During his son's long stay in the hospital, Livesey pursues his own suspicions until they turn to certainties. At the same time, he makes friends with a couple his own age who live nearby. Lorraine is crippled, and Oliver spends his time taking care of her; but both live with a near-pagan gaiety and valor. And finally, Livesey has a brief affair with Ruth, a woman who is young enough to be not simply his daughter but his granddaughter.
Light Oddly Shown
Light and shadow, in other words. The light is rather oddly shown. Everett writes some pleasing scenes. There is, for example, the commonly painful encounter between Livesey and Ruth's mother, who is younger than he is. But neither Ruth nor the old man's attachment to her seem very real; neither does his more deeply involving friendship for Oliver and Lorraine.
It is as if both the author and his protagonist were marking time for the shadows to take over; and they do. Not only does Livesey become certain about Lisa's betrayal; but he himself is betrayed by Ruth, and he learns that Oliver is dying of cancer.
"Life," he tells himself, "was devised by the enemy."
When the enemy wins, the only thing left is the gratuitous act. As the book ends, Livesey prepares to inflict upon his daughter-in-law, whom he has doped, a lordly providence similar to the one that shocked and aroused him, months before, in the Virginia hospital.

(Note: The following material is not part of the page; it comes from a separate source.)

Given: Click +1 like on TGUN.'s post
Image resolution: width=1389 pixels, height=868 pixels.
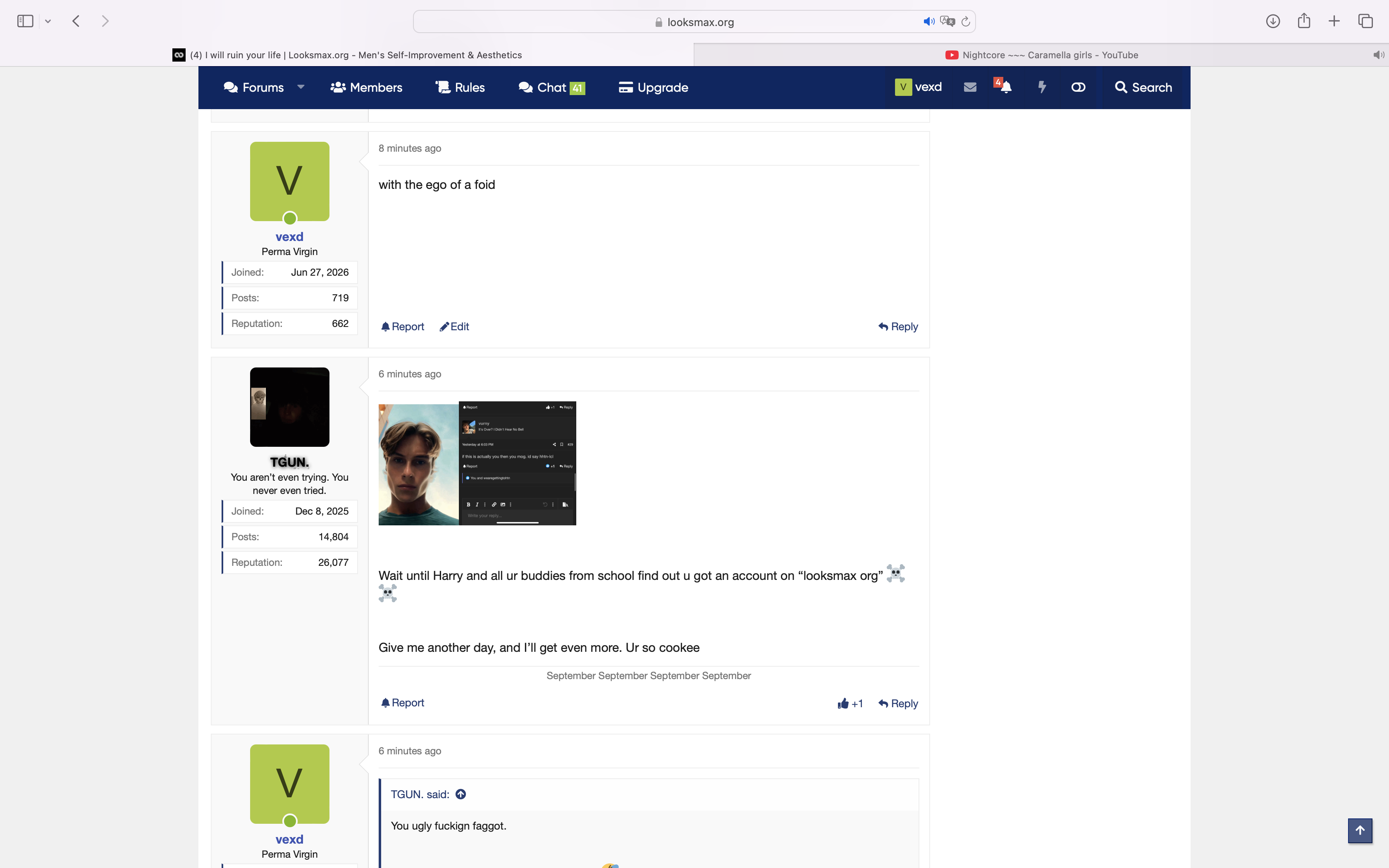Looking at the screenshot, I should pos(850,703).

That this can surprise us is, as I say, a tribute to Everett's considerable skill. But it is a surprise without satisfaction. Its logic is shared, to a degree indistinguishable for the reader, between the author and his character. The reader needs to be able to distinguish. And instead of a climax arising out of a set of human inevitabilities, we feel that these inevitabilities are assembled for the purpose of producing the climax.